» **Problem statement**
Write out all the data again, exactly.

» **Data provided**
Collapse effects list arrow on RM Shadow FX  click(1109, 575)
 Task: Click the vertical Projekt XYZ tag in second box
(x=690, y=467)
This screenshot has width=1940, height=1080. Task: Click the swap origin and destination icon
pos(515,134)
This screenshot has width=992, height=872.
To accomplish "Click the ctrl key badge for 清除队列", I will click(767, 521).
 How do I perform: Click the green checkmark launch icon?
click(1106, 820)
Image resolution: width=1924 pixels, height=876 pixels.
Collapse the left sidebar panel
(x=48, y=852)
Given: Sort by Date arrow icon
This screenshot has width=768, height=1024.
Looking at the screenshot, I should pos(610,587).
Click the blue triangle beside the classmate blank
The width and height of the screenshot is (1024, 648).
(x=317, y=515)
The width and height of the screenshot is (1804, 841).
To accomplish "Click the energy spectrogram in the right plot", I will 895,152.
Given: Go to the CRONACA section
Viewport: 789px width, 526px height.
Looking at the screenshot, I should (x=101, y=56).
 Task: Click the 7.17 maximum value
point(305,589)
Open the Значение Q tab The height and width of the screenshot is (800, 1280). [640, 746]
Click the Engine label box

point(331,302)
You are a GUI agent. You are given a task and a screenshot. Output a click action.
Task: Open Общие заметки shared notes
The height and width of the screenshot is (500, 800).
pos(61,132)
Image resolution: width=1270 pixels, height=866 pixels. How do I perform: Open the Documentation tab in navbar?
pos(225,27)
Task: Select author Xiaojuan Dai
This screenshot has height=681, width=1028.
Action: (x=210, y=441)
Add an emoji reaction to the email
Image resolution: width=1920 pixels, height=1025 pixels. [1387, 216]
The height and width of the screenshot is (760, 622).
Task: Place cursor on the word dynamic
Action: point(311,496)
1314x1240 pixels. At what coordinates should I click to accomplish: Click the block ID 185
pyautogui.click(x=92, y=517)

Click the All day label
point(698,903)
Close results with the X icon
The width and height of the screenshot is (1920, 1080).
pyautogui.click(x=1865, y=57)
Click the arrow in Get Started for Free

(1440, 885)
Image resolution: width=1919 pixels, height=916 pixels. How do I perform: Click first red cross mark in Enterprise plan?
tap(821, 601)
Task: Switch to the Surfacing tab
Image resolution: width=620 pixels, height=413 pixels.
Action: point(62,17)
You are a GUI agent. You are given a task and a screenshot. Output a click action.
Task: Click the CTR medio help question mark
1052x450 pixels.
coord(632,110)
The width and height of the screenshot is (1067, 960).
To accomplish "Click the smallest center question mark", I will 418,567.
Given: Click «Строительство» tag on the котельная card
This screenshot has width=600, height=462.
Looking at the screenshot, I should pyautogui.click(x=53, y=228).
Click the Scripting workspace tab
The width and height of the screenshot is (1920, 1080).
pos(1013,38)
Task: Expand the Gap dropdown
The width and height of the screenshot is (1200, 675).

» **Answer box**
Collapse effects list arrow on RM Shadow FX  click(1109, 575)
 Task: Click the vertical Projekt XYZ tag in second box
(x=690, y=467)
This screenshot has width=1940, height=1080. Task: Click the swap origin and destination icon
pos(515,134)
This screenshot has width=992, height=872.
To accomplish "Click the ctrl key badge for 清除队列", I will click(767, 521).
 How do I perform: Click the green checkmark launch icon?
click(1106, 820)
Image resolution: width=1924 pixels, height=876 pixels.
Collapse the left sidebar panel
(x=48, y=852)
Given: Sort by Date arrow icon
This screenshot has width=768, height=1024.
Looking at the screenshot, I should pos(610,587).
Click the blue triangle beside the classmate blank
The width and height of the screenshot is (1024, 648).
(x=317, y=515)
The width and height of the screenshot is (1804, 841).
To accomplish "Click the energy spectrogram in the right plot", I will 895,152.
Given: Go to the CRONACA section
Viewport: 789px width, 526px height.
Looking at the screenshot, I should (x=101, y=56).
 Task: Click the 7.17 maximum value
point(305,589)
Open the Значение Q tab The height and width of the screenshot is (800, 1280). [640, 746]
Click the Engine label box

point(331,302)
You are a GUI agent. You are given a task and a screenshot. Output a click action.
Task: Open Общие заметки shared notes
The height and width of the screenshot is (500, 800).
pos(61,132)
Image resolution: width=1270 pixels, height=866 pixels. How do I perform: Open the Documentation tab in navbar?
pos(225,27)
Task: Select author Xiaojuan Dai
This screenshot has height=681, width=1028.
Action: (x=210, y=441)
Add an emoji reaction to the email
Image resolution: width=1920 pixels, height=1025 pixels. [1387, 216]
The height and width of the screenshot is (760, 622).
Task: Place cursor on the word dynamic
Action: point(311,496)
1314x1240 pixels. At what coordinates should I click to accomplish: Click the block ID 185
pyautogui.click(x=92, y=517)

Click the All day label
point(698,903)
Close results with the X icon
The width and height of the screenshot is (1920, 1080).
pyautogui.click(x=1865, y=57)
Click the arrow in Get Started for Free

(1440, 885)
Image resolution: width=1919 pixels, height=916 pixels. How do I perform: Click first red cross mark in Enterprise plan?
tap(821, 601)
Task: Switch to the Surfacing tab
Image resolution: width=620 pixels, height=413 pixels.
Action: point(62,17)
You are a GUI agent. You are given a task and a screenshot. Output a click action.
Task: Click the CTR medio help question mark
1052x450 pixels.
coord(632,110)
The width and height of the screenshot is (1067, 960).
To accomplish "Click the smallest center question mark", I will 418,567.
Given: Click «Строительство» tag on the котельная card
This screenshot has width=600, height=462.
Looking at the screenshot, I should pyautogui.click(x=53, y=228).
Click the Scripting workspace tab
The width and height of the screenshot is (1920, 1080).
pos(1013,38)
Task: Expand the Gap dropdown
The width and height of the screenshot is (1200, 675).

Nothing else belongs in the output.